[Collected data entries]
-- Opening Marker --

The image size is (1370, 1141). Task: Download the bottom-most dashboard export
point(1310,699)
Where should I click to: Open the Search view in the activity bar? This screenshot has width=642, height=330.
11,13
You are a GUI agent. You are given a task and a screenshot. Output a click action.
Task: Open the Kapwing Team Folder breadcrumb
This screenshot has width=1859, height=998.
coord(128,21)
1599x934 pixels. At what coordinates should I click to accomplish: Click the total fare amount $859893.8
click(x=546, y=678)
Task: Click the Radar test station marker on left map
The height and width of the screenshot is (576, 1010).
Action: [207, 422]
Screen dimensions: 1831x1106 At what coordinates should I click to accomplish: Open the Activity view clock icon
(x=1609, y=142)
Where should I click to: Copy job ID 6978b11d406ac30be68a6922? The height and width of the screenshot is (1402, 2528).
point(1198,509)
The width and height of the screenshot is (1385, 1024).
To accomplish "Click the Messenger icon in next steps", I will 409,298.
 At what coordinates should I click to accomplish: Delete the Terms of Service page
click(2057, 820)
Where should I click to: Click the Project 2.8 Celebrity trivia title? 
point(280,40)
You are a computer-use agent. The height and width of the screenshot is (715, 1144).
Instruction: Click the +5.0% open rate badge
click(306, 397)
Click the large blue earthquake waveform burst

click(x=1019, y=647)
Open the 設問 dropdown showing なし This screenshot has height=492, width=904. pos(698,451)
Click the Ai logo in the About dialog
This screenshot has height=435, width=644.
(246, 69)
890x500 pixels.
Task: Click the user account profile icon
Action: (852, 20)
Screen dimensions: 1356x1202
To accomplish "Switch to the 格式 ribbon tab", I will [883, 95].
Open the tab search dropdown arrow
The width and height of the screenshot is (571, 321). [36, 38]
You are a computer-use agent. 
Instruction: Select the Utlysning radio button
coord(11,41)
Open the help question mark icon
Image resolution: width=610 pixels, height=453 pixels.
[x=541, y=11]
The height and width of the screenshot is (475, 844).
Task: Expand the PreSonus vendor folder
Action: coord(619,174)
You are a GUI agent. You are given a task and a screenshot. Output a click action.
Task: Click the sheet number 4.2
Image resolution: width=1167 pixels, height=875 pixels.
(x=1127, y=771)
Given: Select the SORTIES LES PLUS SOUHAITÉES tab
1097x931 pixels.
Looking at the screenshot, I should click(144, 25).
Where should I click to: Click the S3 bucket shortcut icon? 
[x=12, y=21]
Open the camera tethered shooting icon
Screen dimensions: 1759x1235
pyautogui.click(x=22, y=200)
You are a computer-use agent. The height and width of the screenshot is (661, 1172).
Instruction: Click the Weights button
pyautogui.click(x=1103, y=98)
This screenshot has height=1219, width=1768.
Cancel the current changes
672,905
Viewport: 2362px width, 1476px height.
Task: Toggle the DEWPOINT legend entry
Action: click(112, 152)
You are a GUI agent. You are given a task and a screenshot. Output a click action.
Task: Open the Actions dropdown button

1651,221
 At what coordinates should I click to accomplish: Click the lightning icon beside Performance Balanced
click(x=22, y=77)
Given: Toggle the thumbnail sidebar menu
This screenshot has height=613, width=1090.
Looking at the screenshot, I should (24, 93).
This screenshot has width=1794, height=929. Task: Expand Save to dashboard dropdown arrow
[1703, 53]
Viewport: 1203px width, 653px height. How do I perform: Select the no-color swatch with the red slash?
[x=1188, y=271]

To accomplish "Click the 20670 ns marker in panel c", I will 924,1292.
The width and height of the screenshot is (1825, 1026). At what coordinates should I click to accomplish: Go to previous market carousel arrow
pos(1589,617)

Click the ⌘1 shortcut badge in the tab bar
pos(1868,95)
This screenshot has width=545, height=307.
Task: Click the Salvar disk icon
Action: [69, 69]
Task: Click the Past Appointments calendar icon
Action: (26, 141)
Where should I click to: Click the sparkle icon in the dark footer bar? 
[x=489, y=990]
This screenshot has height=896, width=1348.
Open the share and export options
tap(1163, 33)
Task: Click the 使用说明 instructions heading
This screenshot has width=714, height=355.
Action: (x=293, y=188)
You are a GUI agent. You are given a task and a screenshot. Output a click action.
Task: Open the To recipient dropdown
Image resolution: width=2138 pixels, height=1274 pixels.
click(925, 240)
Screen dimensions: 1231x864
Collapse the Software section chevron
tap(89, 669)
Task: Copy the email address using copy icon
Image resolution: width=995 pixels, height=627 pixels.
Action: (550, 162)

-- Closing Marker --

__EXERCISE AIM__. Print exactly the lines above from the one with "Click the ⌘1 shortcut badge in the tab bar" to the one with "Task: Copy the email address using copy icon", including both.

__RESPONSE TO THIS EXERCISE__.
Click the ⌘1 shortcut badge in the tab bar
pos(1868,95)
This screenshot has width=545, height=307.
Task: Click the Salvar disk icon
Action: [69, 69]
Task: Click the Past Appointments calendar icon
Action: (26, 141)
Where should I click to: Click the sparkle icon in the dark footer bar? 
[x=489, y=990]
This screenshot has height=896, width=1348.
Open the share and export options
tap(1163, 33)
Task: Click the 使用说明 instructions heading
This screenshot has width=714, height=355.
Action: (x=293, y=188)
You are a GUI agent. You are given a task and a screenshot. Output a click action.
Task: Open the To recipient dropdown
Image resolution: width=2138 pixels, height=1274 pixels.
click(925, 240)
Screen dimensions: 1231x864
Collapse the Software section chevron
tap(89, 669)
Task: Copy the email address using copy icon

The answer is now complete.